La réforme du transport routier à Kinshasa est loin de faire l’unanimité. Alors que les autorités provinciales s’apprêtent à renforcer le contrôle des véhicules et les exigences imposées aux opérateurs du secteur, plusieurs organisations de chauffeurs montent au créneau. Réunis au sein de l’AACP-RDC, qui regroupe notamment Mopila ASBL et la MSCC, les représentants des transporteurs demandent la suspension de la réforme portée par le ministre provincial en charge du Transport, Jésus-Noël Sheke.
Au cœur de leur contestation : la méthode utilisée pour mettre en œuvre les nouvelles mesures. Les chauffeurs dénoncent une réforme qu’ils jugent « décidée sans concertation préalable » et estiment que les acteurs directement concernés auraient dû être associés au processus.
Des questions sur la carte professionnelle et la nouvelle plaque
Les organisations de chauffeurs veulent notamment obtenir des explications sur la base légale de la carte professionnelle provinciale, présentée comme obligatoire pour les acteurs du transport. Elles s’interrogent également sur la nouvelle plaque commerciale d’exploitation du transport. Plusieurs questions restent, selon elles, sans réponse : quel est exactement le rôle de la société privée impliquée dans le dispositif ? Quel sera le coût de cette plaque ? Et surtout, à qui seront destinées les recettes générées par cette opération ?

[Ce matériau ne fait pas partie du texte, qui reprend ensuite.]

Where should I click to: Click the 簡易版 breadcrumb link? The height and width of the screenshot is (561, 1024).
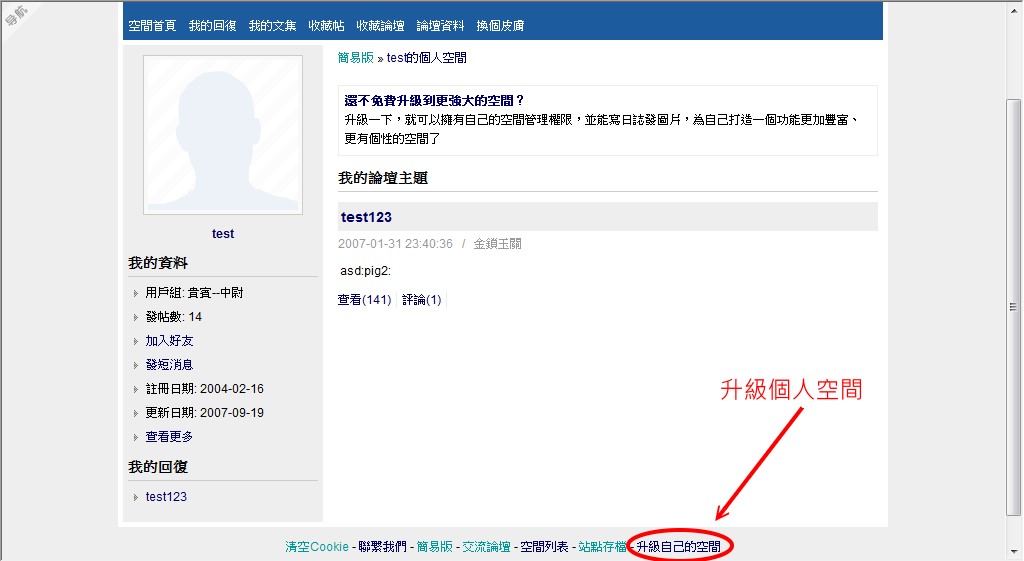click(x=355, y=58)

Pour ces organisations, la question n’est donc pas uniquement administrative. Elle touche également à la transparence, à la légalité et à la gestion des ressources issues du secteur du transport.
Le rappel des faits
Cette contestation intervient alors que la Régie des fourrières et de contrôle technique des véhicules de Kinshasa (RFCK) a accordé un délai supplémentaire aux propriétaires de véhicules pour effectuer volontairement leur contrôle technique. Initialement engagée dans une phase de mise en conformité, l’opération doit connaître un tournant à partir du 31 août 2026. La RFCK annonce à cette date un « bouclage systématique et généralisé » à travers la capitale.
Les automobilistes et motocyclistes concernés sont donc invités à se mettre en ordre avant le 30 août. La RFCK rappelle également le caractère obligatoire du contrôle technique et recommande aux usagers de ne pas attendre le dernier jour. À ces exigences s’ajoutent la nouvelle plaque commerciale d’exploitation du transport et la carte professionnelle obligatoire, deux mesures qui cristallisent particulièrement les critiques des organisations de chauffeurs.
Le report du bouclage jusqu’au 31 août est intervenu sur instruction du gouverneur de Kinshasa, Daniel Bumba Lubaki, notamment à la suite des demandes formulées par des associations de chauffeurs et de motocyclistes.
Les chauffeurs sollicitent Félix Tshisekedi
Face à ce qu’ils considèrent comme un déficit de concertation, les organisations réunies au sein de l’AACP-RDC demandent désormais l’intervention du président de la République, Félix Tshisekedi. Leur souhait : qu’un dialogue soit organisé entre les autorités provinciales et les représentants du secteur avant l’application de mesures coercitives.
Les chauffeurs préviennent par ailleurs qu’ils n’excluent pas de recourir à des actions citoyennes pacifiques dans les prochains jours si leurs revendications ne sont pas prises en compte. Le bras de fer se dessine donc autour d’une question centrale : comment réformer et assainir le transport à Kinshasa sans donner le sentiment aux principaux acteurs du secteur d’être mis devant le fait accompli ?
À quelques jours du bouclage annoncé, autorités provinciales et organisations de transporteurs se retrouvent ainsi face à l’urgence de clarifier les règles, les coûts et le cadre juridique de la réforme pour éviter que l’opération de contrôle technique ne se transforme en nouveau foyer de tensions dans la capitale.